Why we will not be visiting the US in the forseeable future

Certainly. You make the assumption that each of the factors you lists reduces the probability of a mis-identification. But one of them actually increases it.

You suggested a 0.05 probability that "my given fingerprint will be machine-matched with any other given person" -- or equivalently for any two people (A and B), the probabiliy that A will not be misidentfied is 0.95. (That's an unreasonably high probabiliy of misidentification --- but that makes the math easier to work with).

Now, let's look at three people -- A, B, and C. What is the probability that A will not be misidentified as B and will not be misidentified as C? The probability that A will be correctly identified is actually 0.95 * 0.95, or only 0.9025! For four people (A,B,C,D), the probability that A will be correctly identified drops to about 86%, and so forth.

In fact, under this set of assumptions, if there are twenty "terrorists" in the database, then the probability that a person will be falsely identified as a terrorist is nearly two out of three (64%). If there are 100 terrorists in the database, then the chances of making it through a terrorist screening unflagged are about one in two hundred. To put it another way, if a 777 full of people arrived at immigration, we would expect two of the passengers to not show up as "terrorists" in this database.

I think it would be worse than that, because it will not only be a question of being mis-identified as a known terrorist, everybody who get different identities from the fingerprints and their passports would be suspicious. Maybe not from the start, but pretty soon.

As the database of fingerprints to search gets large, this will only make huge amounts of Passport=Mosquito, Fingerprint=DrKitten, Conclusion=Possibly up to no good, further timeconsuming checking required.

If not, the security dudes and dudettes will quickly become numb and not bother raising an alarm if a "7 foot bearded arab with a dialysis machine" got a match with some terrorist guy or other. Why bother, their own brother matched that one only last week.

################

Exercise 1: In the post on fingerprint misidentification, about what chance does A have of being correctly identified when there are four people?
Exercise 2: Resume the post on fingerprint misidentification, picking up after its final sentence.

Element and text location data
################

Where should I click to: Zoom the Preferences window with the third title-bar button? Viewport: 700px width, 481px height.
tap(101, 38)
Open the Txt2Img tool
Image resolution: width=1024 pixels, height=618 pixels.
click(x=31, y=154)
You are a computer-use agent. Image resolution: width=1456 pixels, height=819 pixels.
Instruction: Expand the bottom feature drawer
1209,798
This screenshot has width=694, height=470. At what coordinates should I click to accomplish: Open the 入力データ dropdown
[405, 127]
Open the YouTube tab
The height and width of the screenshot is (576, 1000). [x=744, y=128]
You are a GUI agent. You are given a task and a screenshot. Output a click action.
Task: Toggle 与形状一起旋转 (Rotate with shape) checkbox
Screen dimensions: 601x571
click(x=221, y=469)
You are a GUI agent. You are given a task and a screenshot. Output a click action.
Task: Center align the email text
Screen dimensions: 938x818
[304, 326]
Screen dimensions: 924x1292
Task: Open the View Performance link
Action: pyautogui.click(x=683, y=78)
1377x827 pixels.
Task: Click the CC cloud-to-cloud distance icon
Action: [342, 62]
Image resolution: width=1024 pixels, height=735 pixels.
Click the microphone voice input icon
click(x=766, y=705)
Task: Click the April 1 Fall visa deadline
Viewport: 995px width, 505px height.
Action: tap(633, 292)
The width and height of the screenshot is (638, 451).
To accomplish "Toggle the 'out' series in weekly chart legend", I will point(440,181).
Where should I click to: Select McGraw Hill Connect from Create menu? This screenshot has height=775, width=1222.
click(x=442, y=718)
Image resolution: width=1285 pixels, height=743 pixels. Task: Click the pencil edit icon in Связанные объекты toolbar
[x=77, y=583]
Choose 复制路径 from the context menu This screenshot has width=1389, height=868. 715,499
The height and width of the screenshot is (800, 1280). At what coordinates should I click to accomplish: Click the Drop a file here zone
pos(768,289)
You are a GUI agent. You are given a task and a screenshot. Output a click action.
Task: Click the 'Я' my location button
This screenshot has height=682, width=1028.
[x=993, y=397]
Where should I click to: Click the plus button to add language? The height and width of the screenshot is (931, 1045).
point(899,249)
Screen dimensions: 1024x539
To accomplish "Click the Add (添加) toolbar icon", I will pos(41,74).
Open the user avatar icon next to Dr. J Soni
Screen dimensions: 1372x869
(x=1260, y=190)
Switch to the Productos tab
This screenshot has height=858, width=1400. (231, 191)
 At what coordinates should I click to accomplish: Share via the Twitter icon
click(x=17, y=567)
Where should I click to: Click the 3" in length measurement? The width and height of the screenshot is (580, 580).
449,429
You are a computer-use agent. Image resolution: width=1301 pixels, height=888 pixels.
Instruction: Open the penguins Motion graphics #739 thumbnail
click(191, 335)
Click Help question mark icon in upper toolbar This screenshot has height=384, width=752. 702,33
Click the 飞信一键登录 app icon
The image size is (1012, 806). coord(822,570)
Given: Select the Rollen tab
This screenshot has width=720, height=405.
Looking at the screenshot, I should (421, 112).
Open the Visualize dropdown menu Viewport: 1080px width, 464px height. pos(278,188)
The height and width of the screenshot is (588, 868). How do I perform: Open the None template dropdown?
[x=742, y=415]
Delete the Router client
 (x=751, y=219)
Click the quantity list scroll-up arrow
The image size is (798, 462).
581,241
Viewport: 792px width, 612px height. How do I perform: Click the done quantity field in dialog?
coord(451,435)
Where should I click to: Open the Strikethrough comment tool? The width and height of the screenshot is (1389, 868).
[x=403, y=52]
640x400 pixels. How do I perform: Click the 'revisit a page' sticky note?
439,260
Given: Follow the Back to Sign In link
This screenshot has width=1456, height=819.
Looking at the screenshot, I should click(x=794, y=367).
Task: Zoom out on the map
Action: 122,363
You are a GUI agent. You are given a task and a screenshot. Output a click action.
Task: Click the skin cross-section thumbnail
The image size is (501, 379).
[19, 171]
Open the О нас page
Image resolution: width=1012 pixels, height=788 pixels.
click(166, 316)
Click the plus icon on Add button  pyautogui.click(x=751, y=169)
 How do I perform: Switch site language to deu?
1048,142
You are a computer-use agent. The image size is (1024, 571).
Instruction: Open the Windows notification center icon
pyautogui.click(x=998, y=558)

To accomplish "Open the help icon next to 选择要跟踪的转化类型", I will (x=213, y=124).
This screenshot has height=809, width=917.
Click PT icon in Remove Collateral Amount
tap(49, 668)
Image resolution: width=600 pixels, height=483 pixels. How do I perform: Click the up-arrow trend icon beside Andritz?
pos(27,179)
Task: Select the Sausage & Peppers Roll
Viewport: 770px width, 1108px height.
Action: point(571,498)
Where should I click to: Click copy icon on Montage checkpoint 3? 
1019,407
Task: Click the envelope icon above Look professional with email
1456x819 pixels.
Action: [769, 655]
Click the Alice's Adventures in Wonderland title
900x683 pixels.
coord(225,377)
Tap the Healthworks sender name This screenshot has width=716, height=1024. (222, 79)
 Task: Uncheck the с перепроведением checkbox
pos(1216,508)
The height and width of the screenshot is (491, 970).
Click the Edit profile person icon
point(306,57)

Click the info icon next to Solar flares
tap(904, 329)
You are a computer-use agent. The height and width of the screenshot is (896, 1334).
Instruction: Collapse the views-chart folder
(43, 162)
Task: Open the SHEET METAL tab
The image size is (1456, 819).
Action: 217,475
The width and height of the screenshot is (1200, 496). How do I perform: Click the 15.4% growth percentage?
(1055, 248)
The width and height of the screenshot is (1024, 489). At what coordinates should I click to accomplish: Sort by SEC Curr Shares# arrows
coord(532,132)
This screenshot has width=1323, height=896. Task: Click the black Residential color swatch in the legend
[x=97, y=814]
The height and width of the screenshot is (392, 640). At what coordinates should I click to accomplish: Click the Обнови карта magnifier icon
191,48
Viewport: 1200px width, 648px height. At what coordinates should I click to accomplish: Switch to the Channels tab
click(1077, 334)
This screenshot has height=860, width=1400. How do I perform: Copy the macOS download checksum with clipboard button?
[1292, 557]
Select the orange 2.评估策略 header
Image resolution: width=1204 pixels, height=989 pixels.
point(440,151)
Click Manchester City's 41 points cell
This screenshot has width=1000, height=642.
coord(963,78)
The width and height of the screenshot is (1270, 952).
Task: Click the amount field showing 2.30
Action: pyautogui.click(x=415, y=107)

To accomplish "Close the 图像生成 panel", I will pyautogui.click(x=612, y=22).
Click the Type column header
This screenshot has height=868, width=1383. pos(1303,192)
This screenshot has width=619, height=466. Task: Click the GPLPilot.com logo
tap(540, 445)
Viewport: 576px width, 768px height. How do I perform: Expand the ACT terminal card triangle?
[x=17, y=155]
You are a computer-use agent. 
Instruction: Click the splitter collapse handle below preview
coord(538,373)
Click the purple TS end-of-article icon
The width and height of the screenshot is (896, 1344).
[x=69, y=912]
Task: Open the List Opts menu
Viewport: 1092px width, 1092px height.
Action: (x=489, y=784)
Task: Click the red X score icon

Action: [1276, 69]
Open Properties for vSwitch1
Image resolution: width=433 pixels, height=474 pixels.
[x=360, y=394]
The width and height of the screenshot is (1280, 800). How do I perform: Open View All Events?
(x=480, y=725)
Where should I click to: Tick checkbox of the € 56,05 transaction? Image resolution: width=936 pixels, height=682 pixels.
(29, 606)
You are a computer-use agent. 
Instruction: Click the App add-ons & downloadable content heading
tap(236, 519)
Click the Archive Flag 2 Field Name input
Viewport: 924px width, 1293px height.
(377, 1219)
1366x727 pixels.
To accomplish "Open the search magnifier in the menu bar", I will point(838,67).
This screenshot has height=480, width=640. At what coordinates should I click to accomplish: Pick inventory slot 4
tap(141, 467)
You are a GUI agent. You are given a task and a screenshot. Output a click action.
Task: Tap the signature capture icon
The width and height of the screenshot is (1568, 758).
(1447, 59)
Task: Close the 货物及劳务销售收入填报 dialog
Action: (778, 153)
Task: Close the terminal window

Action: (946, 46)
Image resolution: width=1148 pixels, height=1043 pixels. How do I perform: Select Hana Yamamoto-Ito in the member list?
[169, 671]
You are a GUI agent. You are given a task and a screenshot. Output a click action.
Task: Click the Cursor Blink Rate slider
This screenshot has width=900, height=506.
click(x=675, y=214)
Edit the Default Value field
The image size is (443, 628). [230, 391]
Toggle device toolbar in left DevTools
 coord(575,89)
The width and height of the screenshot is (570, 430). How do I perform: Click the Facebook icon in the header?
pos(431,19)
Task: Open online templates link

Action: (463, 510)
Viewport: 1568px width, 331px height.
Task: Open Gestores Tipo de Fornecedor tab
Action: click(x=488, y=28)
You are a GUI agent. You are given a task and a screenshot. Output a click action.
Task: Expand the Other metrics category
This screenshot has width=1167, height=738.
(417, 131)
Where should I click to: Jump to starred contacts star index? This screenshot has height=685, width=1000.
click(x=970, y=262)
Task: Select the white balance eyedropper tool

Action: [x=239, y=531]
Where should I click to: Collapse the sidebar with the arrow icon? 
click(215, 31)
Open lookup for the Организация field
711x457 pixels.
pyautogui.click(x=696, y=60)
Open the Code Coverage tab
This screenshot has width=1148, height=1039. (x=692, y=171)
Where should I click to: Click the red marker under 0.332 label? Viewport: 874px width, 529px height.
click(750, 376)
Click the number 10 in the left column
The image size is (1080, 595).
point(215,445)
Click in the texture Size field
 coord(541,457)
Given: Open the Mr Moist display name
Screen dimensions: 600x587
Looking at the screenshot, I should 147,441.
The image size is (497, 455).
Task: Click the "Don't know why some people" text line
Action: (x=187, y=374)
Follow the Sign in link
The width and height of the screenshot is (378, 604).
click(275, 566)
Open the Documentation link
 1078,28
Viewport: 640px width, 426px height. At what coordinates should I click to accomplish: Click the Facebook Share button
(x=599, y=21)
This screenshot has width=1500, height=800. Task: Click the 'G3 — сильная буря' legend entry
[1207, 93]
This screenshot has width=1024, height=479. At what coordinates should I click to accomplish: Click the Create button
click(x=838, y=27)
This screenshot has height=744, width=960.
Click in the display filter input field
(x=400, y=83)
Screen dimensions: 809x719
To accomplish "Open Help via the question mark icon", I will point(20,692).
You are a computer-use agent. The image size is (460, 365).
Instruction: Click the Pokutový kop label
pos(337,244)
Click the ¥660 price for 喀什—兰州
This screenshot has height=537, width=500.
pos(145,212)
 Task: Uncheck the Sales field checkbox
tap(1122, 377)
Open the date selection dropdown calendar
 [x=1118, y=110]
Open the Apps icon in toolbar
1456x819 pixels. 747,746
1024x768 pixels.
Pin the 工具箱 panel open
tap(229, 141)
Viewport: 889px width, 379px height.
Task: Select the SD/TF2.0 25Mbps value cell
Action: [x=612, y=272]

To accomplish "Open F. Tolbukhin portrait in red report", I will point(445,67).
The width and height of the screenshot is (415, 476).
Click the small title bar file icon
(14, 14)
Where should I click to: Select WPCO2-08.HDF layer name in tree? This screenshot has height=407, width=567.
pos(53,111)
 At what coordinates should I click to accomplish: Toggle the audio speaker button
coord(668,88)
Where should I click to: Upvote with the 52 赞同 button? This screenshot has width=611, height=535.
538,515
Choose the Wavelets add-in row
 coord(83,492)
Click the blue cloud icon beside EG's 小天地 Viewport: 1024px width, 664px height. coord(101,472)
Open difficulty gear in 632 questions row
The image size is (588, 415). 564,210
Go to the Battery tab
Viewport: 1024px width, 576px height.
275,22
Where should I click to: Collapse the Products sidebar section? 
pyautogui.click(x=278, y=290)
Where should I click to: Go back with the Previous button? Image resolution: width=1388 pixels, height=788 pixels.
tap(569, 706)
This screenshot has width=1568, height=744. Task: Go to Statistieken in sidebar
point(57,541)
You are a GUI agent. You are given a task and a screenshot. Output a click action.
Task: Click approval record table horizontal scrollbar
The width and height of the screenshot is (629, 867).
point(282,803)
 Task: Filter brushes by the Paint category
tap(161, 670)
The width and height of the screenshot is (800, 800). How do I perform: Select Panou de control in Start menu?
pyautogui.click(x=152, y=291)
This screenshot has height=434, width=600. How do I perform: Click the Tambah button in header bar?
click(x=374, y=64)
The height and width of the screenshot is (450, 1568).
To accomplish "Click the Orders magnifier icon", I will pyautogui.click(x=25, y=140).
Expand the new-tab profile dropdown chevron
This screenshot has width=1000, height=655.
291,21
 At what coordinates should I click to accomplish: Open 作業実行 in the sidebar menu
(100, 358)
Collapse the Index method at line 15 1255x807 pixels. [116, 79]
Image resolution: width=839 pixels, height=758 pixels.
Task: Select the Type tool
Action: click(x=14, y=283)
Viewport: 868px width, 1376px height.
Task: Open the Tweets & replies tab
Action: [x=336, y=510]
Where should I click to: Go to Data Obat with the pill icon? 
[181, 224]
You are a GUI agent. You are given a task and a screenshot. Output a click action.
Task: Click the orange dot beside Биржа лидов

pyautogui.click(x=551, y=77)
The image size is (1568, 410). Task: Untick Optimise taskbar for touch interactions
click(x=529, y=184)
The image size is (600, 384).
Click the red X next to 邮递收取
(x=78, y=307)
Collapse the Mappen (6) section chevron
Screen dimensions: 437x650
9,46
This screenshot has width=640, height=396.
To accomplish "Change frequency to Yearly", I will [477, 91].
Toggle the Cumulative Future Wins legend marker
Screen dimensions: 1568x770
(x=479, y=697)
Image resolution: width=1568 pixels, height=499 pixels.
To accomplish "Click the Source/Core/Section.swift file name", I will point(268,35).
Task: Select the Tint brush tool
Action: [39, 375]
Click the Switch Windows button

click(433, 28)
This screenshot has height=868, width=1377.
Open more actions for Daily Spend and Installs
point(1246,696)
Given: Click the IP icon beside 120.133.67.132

################

Exercise result 1: About 86%.

Exercise result 2:
Mosquito - Not impressed, yet (the system could be rather good for fighting some crime, but I doubt plane-related terrorism is one of those)
 
That's funny. My experiences in the 1980's in Italian and Turkish airports, where armed guards with machine pistols were commonplace, didn't make me stop traveling in Europe. You know what go me to cancel my European vacation plans a few years ago, specifically France? America bashing. We'd been to France in the 90's, but for too short a time, and were lining up a trip for 10 days. This was in 2002. By the time I had to pay for tickets, or not, I cancelled the trip. It's OK.

I'll spend my travel dollars at home until the security leaches of Europe can put a civil tongue in it.

This "civility" thing works both ways, which is a pity.

The world got meaner, so Osama wins.

DR

But you didn't have to give them access to your credit details and stuff, right? It's not the impoliteness that's keeping him out. It's the privacy issue.

Oh, so we should identify the bad guys in our midst only after they've blown up a building. Thanks a bunch.

The object is to stop them before they commit a crime.

That's like guilty before taken to court to be proven innocent. The mentality of "stop them before they commit a crime" has already lead to the US striking other countries first in the name of defense. :confused:

It's over used, but:

Those who give up liberty for security deserve neither.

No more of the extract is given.